• _Document passage_
----------
Smallwood appeals his conviction, arguing that the court erred in taking judicial notice of the fact that Patricia Smallwood lacked criminal responsibility for the crime charged. We reverse.

At trial, Pay’N Save store detectives testified that they saw John Smallwood, his wife Janice, and Patricia pushing two shopping carts through the Pay’N Save store. The detectives observed the Smallwoods placing items from the store shelves into Pay’N Save bags in one of the carts. An infant in a car seat rode in the cart with the bags. Patricia Smallwood then pushed the cart containing the baby and the bagged merchandise out of the store into the parking lot. The elder Smallwoods proceeded to the checkout line and paid with a check for the items in the other cart. Patricia was stopped in the parking lot by a store detective and brought back into the store. The elder Smallwoods were also detained, and the family was taken into a back room of the store.

John Smallwood told the store detectives that he had given his wallet to his daughter when they separated, so that she could pay for the items in her cart. At some point when they were all in the back room, both detectives saw John Smallwood hand his wallet to Patricia. It is unclear whether this was before or after Smallwood stated that he had given Patricia his wallet before she left the store.
----------
• _What you need to do_
1: Return the portion of the opinion excerpt between "John Smallwood told" and "left the store.", inclusive.
2: In the opinion excerpt, who pushed the cart holding the baby and the bagged merchandise out of the store?
The data that comes next isn't needed for any of this.

• _Stored data_
----------
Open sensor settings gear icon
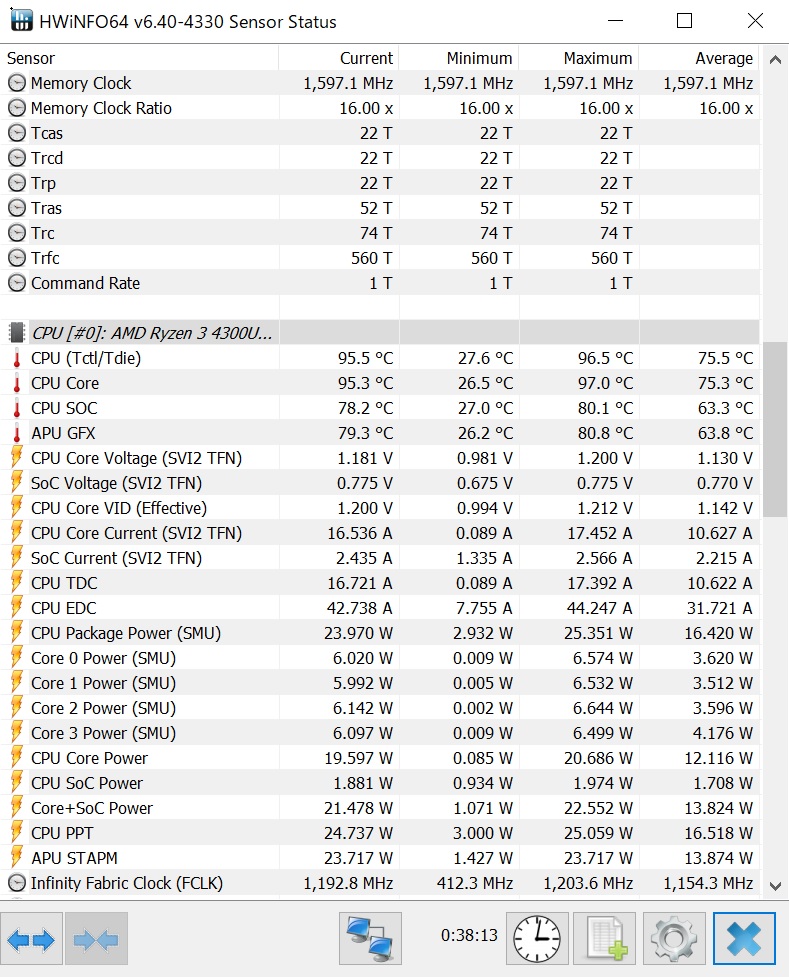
----------
• _Task responses_
1:
John Smallwood told the store detectives that he had given his wallet to his daughter when they separated, so that she could pay for the items in her cart. At some point when they were all in the back room, both detectives saw John Smallwood hand his wallet to Patricia. It is unclear whether this was before or after Smallwood stated that he had given Patricia his wallet before she left the store.

2: Patricia Smallwood